If everything goes well, the destroyer will be delivered to the Navy this spring, said Hench. Once completed, Inouye’s home port will be Pearl City, Hawaii, its namesake’s home state.


Born in Hawaii in 1924, Daniel Inouye became a war hero for his bravery in World War II and later went on to represent Hawaii as the first Japanese-American elected to Congress. He served in the US Senate for 50 years and was the second-longest-serving senator in history. He died in 2012 after representing Hawaii since it became the 50th state in 1962.

During World War II, he served in the Army’s 442nd Regimental Combat Team, made of soldiers of Japanese ancestry. Inouye was awarded the Congressional Medal of Honor, the Distinguished Service Cross, the Bronze Star and the Purple Heart with Cluster for his bravery in battle, which cost him his right arm. He was posthumously awarded the Presidential Medal of Freedom.

Robert Coughlin, a BIW employee of five years, said watching a BIW ship sail away from BIW for the first time is “humbling and rewarding.” Moreover, the USS Daniel Inouye is a special ship for the company because it’s the first destroyer to go to sea trials following a contentious nine-week union strike this summer.

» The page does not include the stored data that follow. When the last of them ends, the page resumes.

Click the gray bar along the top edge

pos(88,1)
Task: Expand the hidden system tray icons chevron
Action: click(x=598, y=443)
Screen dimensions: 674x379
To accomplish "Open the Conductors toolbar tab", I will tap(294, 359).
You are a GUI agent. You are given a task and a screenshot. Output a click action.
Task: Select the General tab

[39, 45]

“It’s a very exciting time to be part of BIW,” said Coughlin. “We went through the strike and while that was difficult to go through … there seems to be a different attitude in the yard now. We need to produce ships faster and everyone seems to know it and we’re acting on that.”

The USS Daniel Inouye blasted its horn at over 100 spectators gathered at Fort Popham in Phippsburg on Wednesday. Kathleen O’Brien / The Times Record

When the strike ended this summer, shipyard executives and union leaders created the Joint Schedule Recovery Committee. The committee’s goal is recovering from production delays and ultimately building two ships per year.

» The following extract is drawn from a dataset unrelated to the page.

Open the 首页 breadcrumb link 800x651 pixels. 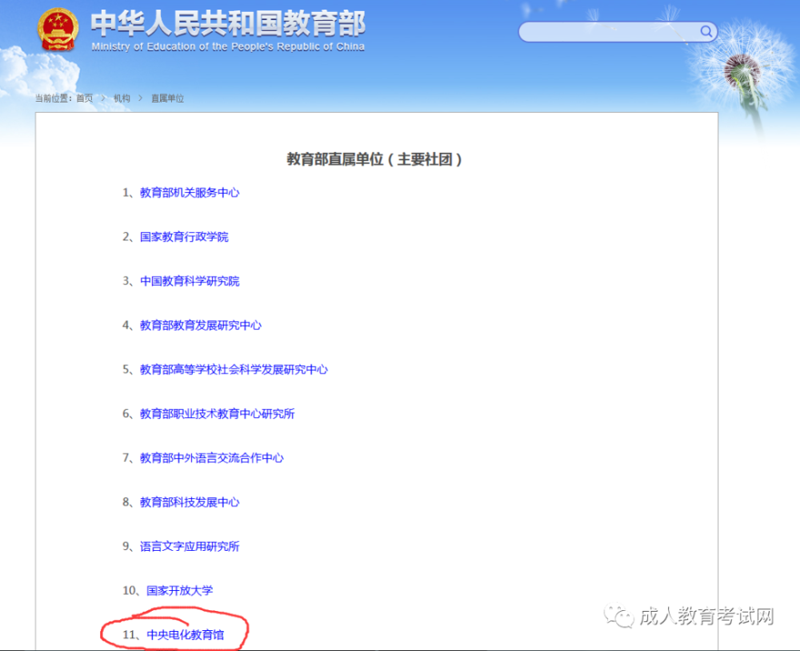tap(83, 98)
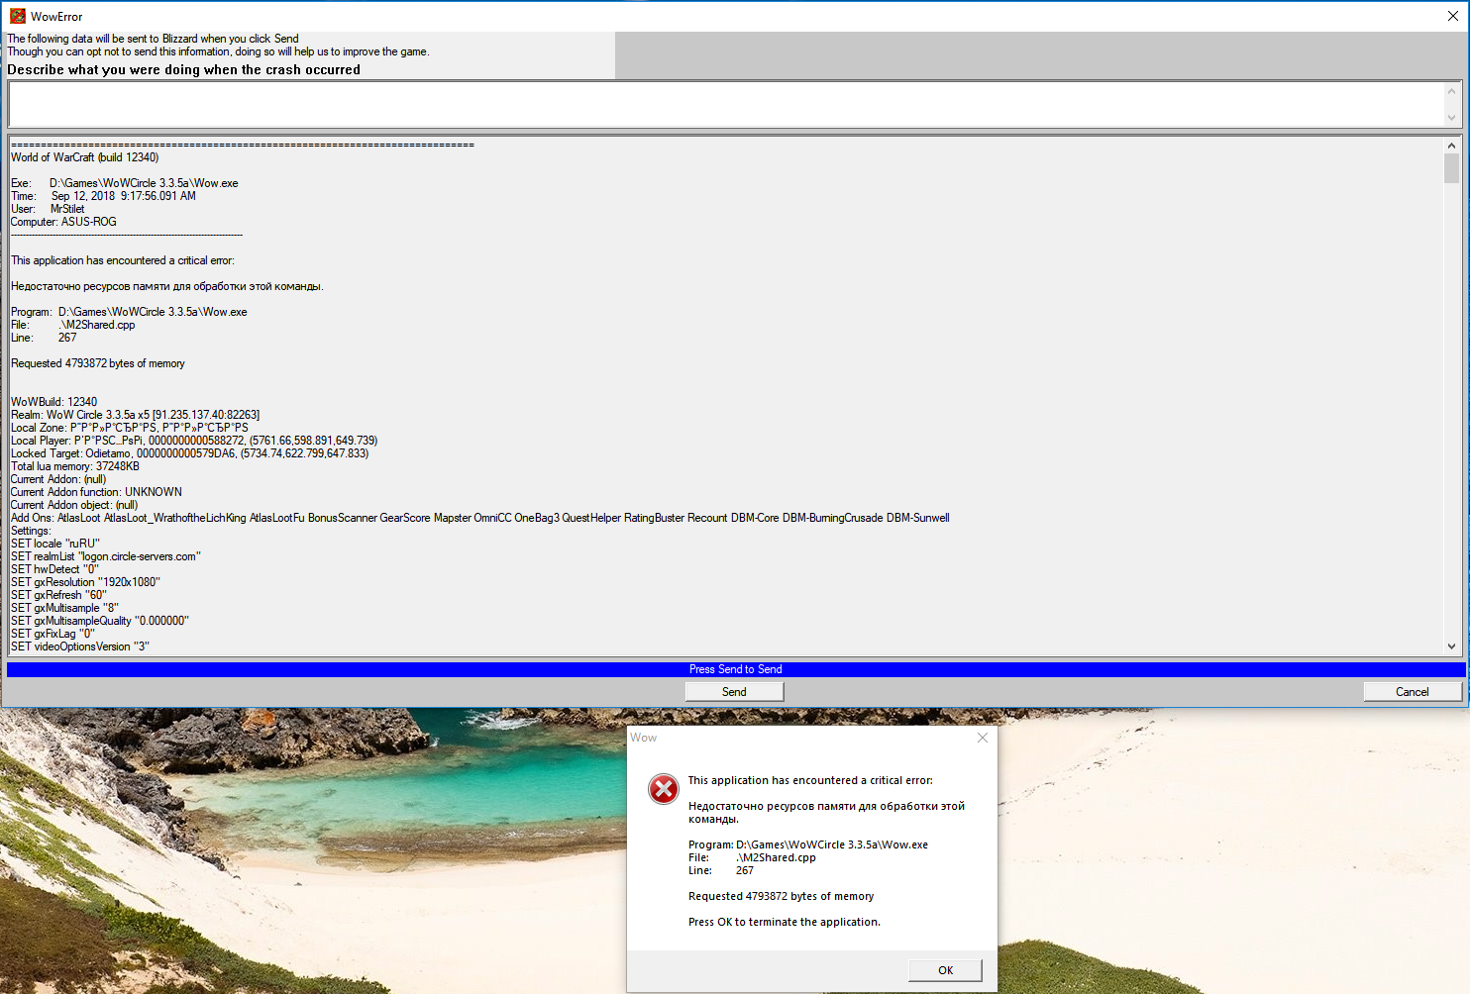Click the WowError icon in the title bar
The width and height of the screenshot is (1470, 994).
(17, 16)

“It has been said a million times, but the expression ‘Bath built is best built’ holds a lot of weight with the people who work at BIW,” said Coughlin. “We want to prove that. We want to be around in 45 years as a viable shipyard and it looks like we’re getting that done.”


Hench said the USS Daniel Inouye is the first ship in two years to leave BIW for sea trials and “represents our future as a shipyard.”

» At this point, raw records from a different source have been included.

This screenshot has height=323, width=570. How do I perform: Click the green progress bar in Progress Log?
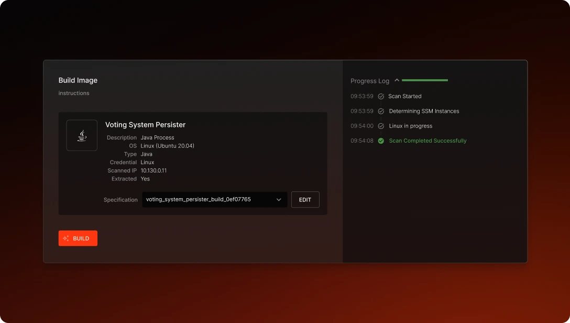(425, 80)
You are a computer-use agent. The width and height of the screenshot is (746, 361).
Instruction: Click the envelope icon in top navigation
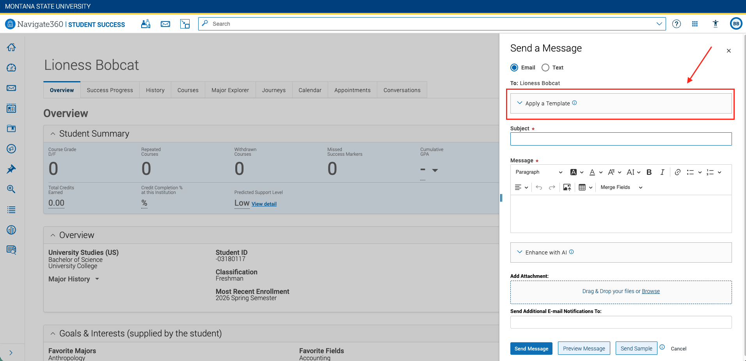pyautogui.click(x=165, y=24)
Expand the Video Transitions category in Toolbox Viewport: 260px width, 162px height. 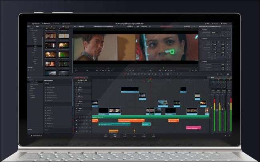coord(34,82)
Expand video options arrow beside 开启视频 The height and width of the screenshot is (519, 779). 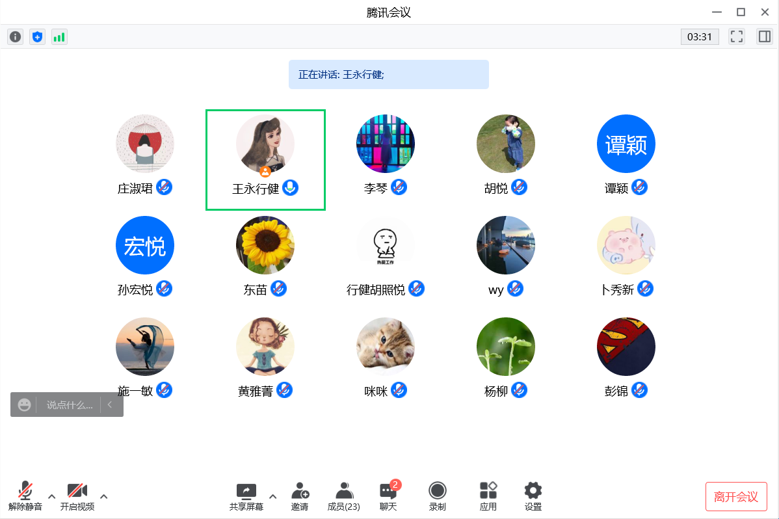pyautogui.click(x=104, y=497)
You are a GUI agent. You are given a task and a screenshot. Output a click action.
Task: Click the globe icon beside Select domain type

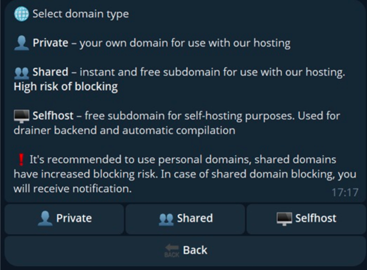coord(22,14)
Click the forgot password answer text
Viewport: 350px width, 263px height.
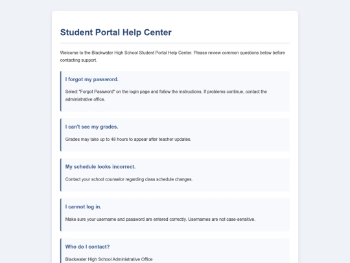point(166,95)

“This achievement is even more rewarding as it comes during a year of significant challenge for our shipyard and the entire country,” Hench said. “This accomplishment has been realized because of the fortitude and skill of our employees who worked together to make this important goal a reality.”

Work on the vessel began in Oct. 2014. The ship was christened in June 2019 and was initially scheduled to be delivered to the Navy over a year ago, Hench told The Times Record, but the COVID-19 pandemic and strike curtailed production.

BIW President Dirk Lesko told the Portland Press Herald in May that the shipyard already was at least six months behind schedule. The next month, Machinists Union Local S6, BIW’s largest union, representing 4,300 of its 6,800 workers, went on strike. Union members came back to work Aug. 24 after approving a new contract with the company, but the damage caused by their nine-week absence was already done.

In three months, the shipyard fell at least six more months behind schedule.

The coronavirus pandemic has been making its own contribution to the slowdown. After the first positive case was announced in March, only 41% of workers clocked into work, instead choosing to take unpaid leave to avoid potential exposure to the virus at the shipyard.

The company has been dealing with an ongoing COVID-19 outbreak over the past several weeks at multiple facilities. As of Wednesday, 96 BIW workers have tested positive for COVID-19 since March. Of those, 66 came from the main shipyard, according to the company’s website.

BIW reported 50 employees have tested positive so far this month and 12 have tested positive so far this week. Those employees were last at work between Dec. 1 and Dec. 11.